• _GIVEN TASK_:
Switch "search text input field" to "search bar" in the stretch from the line that contains "How do I perform: Click" through the line that contains "tap(473, 374)", and give only those lines again with nothing else changed. Leave the pictures out.

• _RECORDS TO USE_:

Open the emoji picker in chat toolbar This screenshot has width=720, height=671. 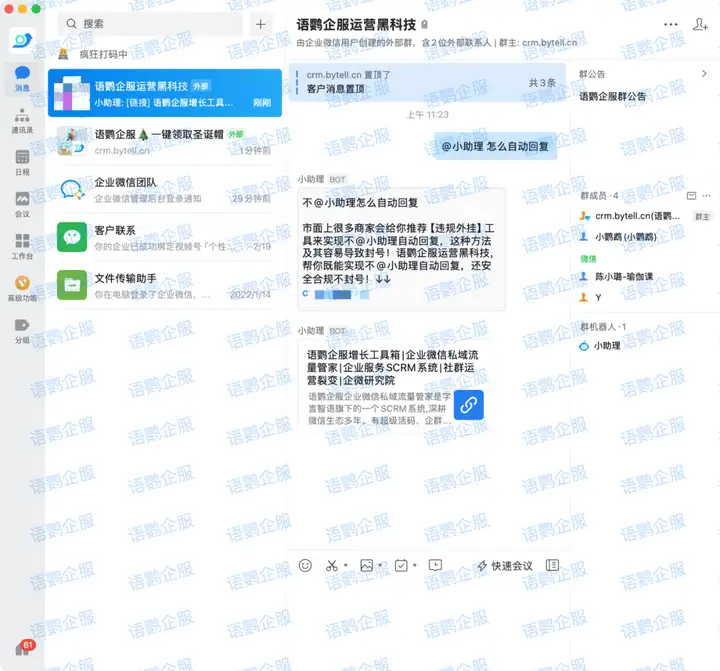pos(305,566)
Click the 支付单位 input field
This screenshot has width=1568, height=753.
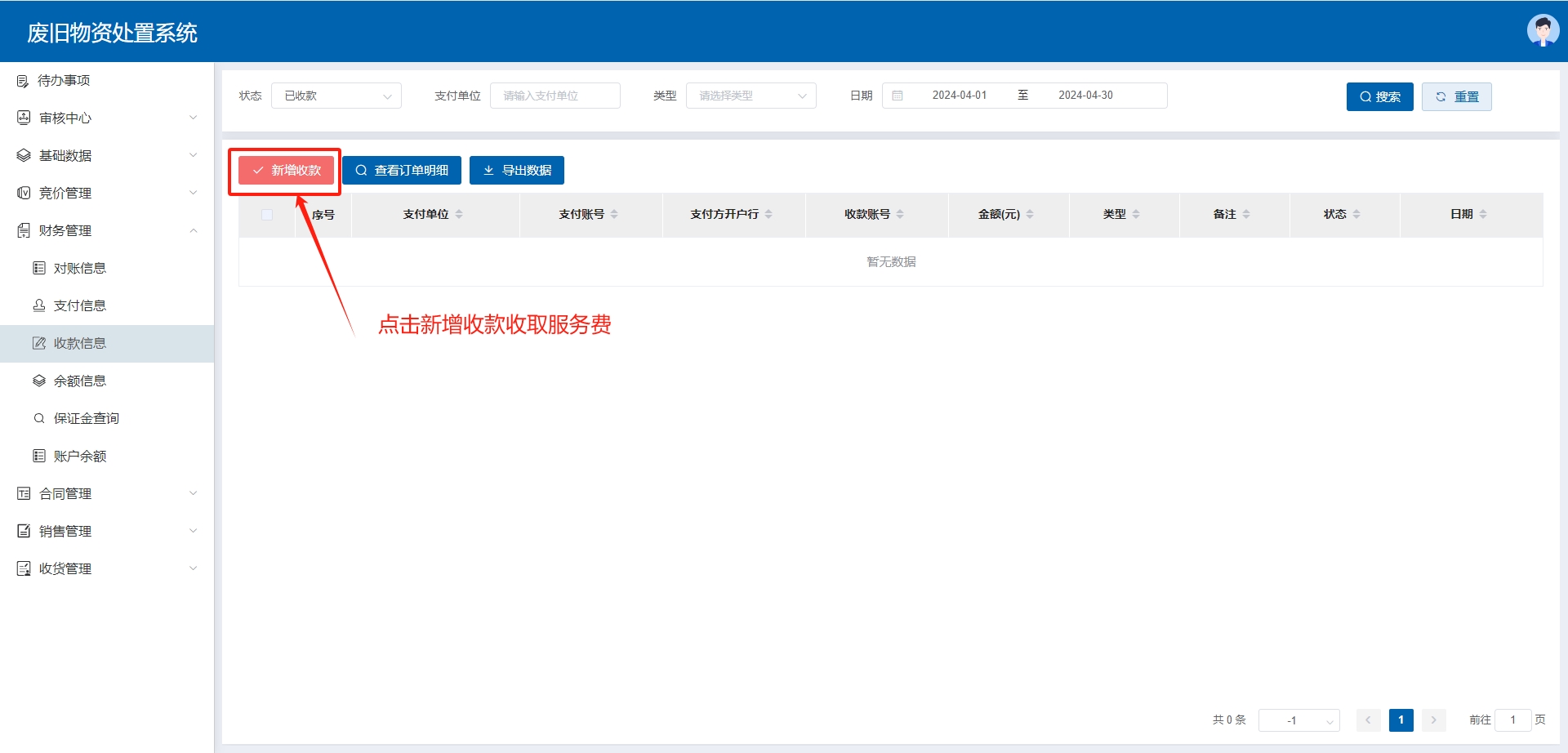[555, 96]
==
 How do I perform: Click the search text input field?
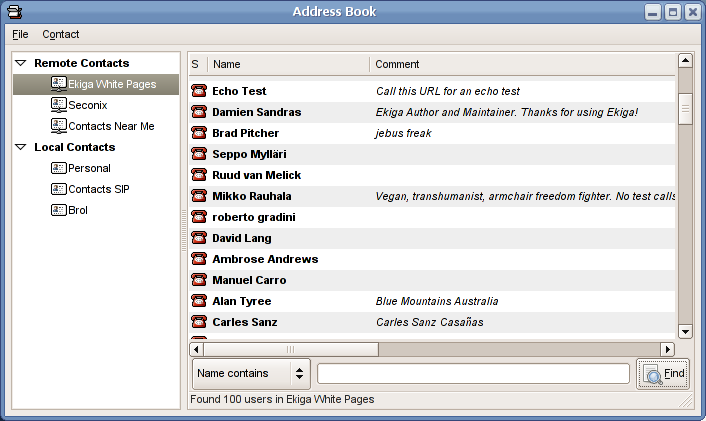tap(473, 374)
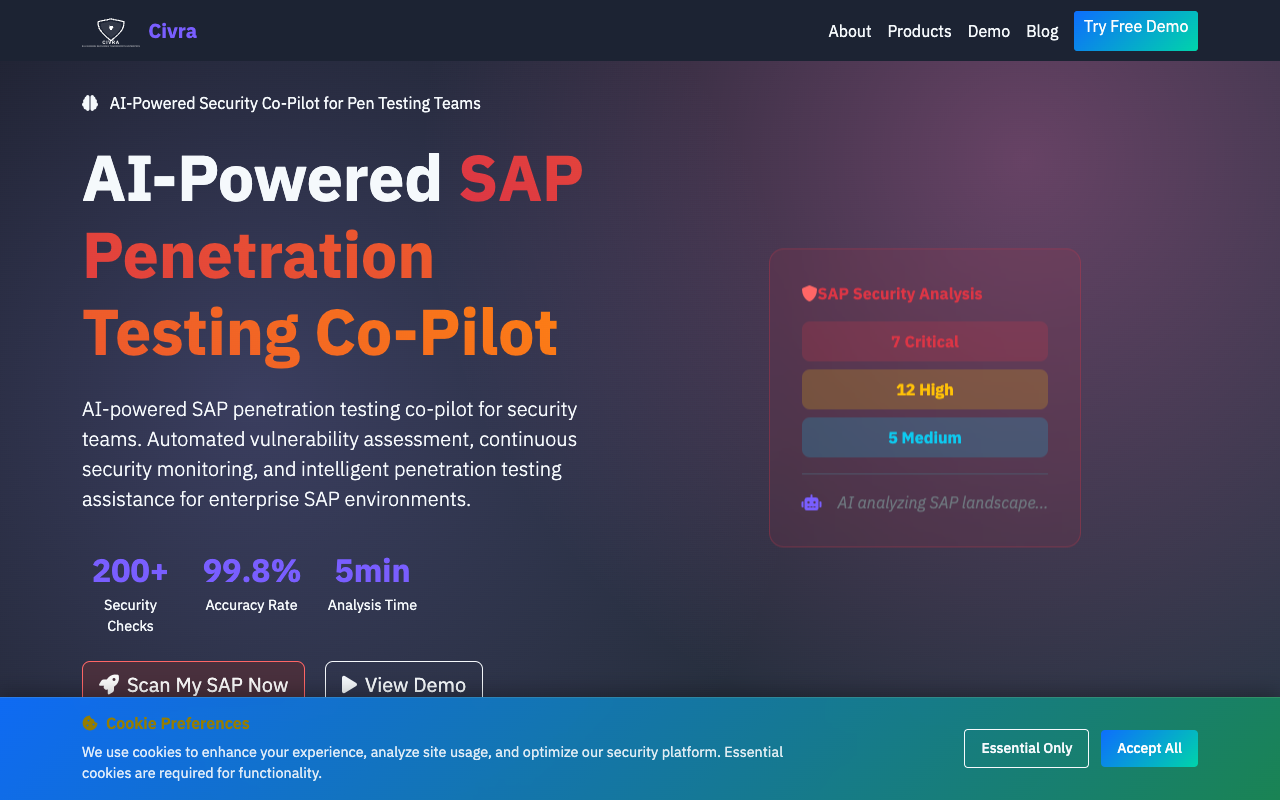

• _OUTPUT OF THE EXERCISE_:
 How do I perform: Click the search bar?
tap(473, 374)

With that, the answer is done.